Roggwil und der Kanton Bern sind frei in ihrer Ansiedlungspolitik, ich kritisiere weder deren Entscheidungen noch das Projekt. Kurzfristig mag diese Ansiedlung einige Arbeitsplätze in diese Gemeinde bringen, längerfristig jedoch auch die negativen Folgen. Die Abwägungen hierzu anzustellen ist nicht meine Aufgabe. Meiner Meinung nach ist Roggwil aber für das Lidl-Projekt der falsche Standort.

Das sehen aber Roggwil und der Kanton Bern ganz anders.
Das Gugelmann-Grundstück hat einen direkten Anschluss an die Eisenbahnlinie und deshalb eignet sich Roggwil vor allem für Unternehmen, die einen grossen Teil ihrer Lieferungen per Bahn vornehmen. Lidl Schweiz will nach eigenen Angaben aber 100 Prozent der An- und Auslieferungen über die Strasse vornehmen. Ein solches Verteilzentrum muss also direkt an die Hauptverkehrsachsen angeschlossen sein und gehört zwingend an die Ein- und Ausfahrt einer Autobahn. Roggwil liegt aber mindestens 10 Kilometer vom nächsten Autobahnanschluss Niederbipp entfernt. Täglich werden also weit über 10 000 Lastwagen-Kilometer über die Landstrassen gefahren, bis die Transporte nur mal auf der Autobahn sind. Diese Landstrassen-Kilometer müssen vermieden werden, oder zumindest alle auf den nächstliegenden Autobahnanschluss Niederbipp geführt werden.

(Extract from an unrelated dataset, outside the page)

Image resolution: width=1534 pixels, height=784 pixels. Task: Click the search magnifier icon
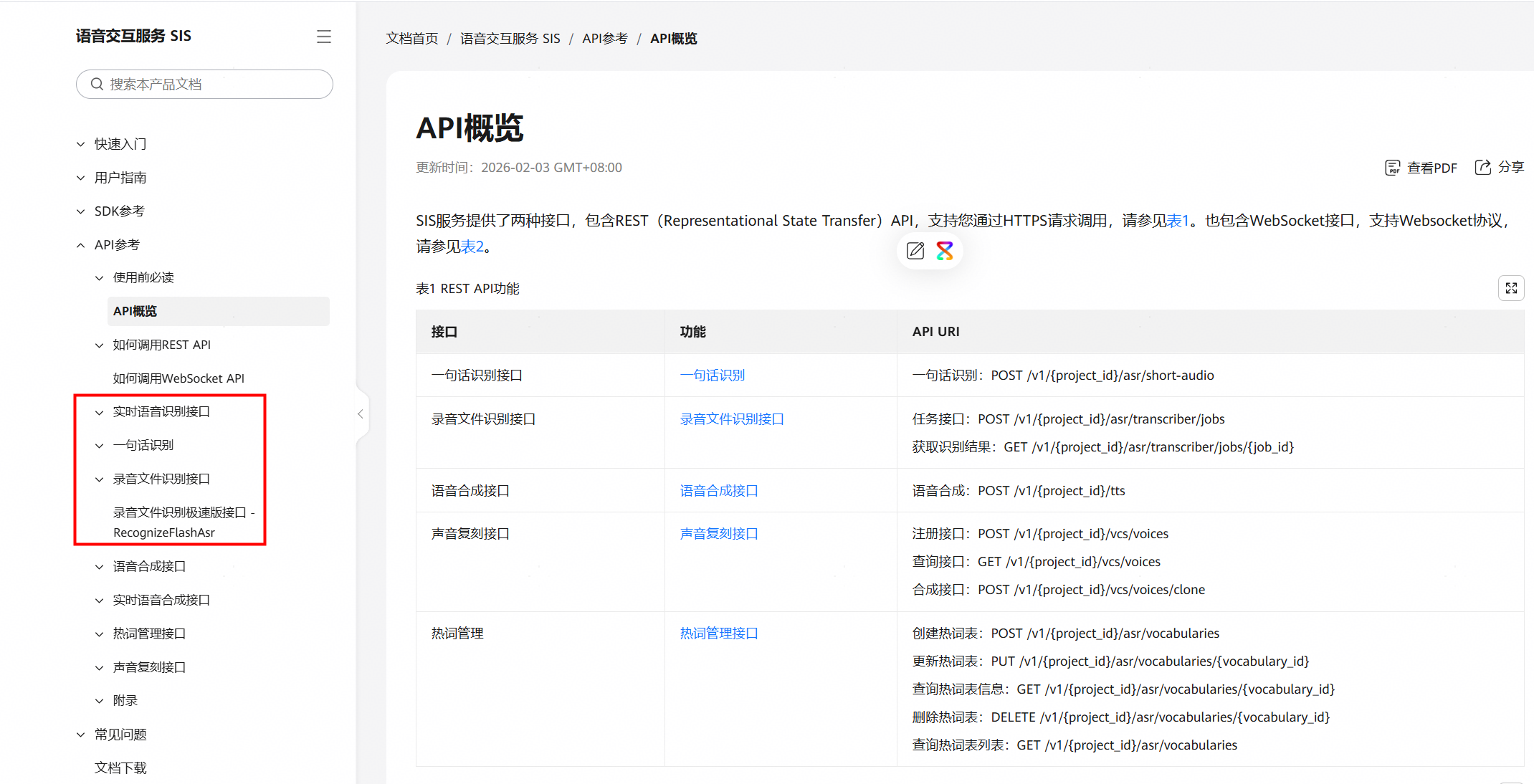coord(97,85)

Schön und gut, damit verlagern Sie das Problem aber einfach.
Das sehe ich anders. Ich erwarte, dass bei solchen Grossvorhaben Freude und Last gemeinsam getragen werden. Wer den Nutzen beansprucht, soll auch die daraus entstehenden Lasten übernehmen. Wenn aber über 70 Prozent des gesamten LKW-Verkehrs über die Nachbarkantone und hier über unsere Verbandsgemeinden Rothrist und Reiden geleitet werden soll, ohne dass diese daraus einen Nutzen haben, dann ist Lidl das falsche Projekt für den Standort Roggwil. Zudem erwarte ich bei solchen Grossprojekten von den Initianten den proaktiven Einbezug aller Mitbetroffenen in einer Frühphase des Projekts. Dieser ist zwar in den Vorgehensregeln enthalten, wird aber offensichtlich nicht eingehalten.

Ist das Ihr Appell für eine engere Zusammenarbeit über die Kantons- und Gemeindegrenzen?
Ganz klar, denn der Raumbedarf von Logistikunternehmen und Verteilzentren steigt. Um ideale Standorte zu finden, bedarf es einer übergeordneten Planung und allenfalls Einzonungen direkt entlang der Autobahn.

Gibt es dafür geeignetes Bauland in der Region Zofingen?
Es ist nicht ausgeschlossen, dass kleinere Logistikunternehmen sich auch in der Region Zofingen noch in bestehende Bauten und Lagerhallen einmieten können. Bauland hingegen ist meines Wissens für Logistikfirmen kaum mehr verfügbar.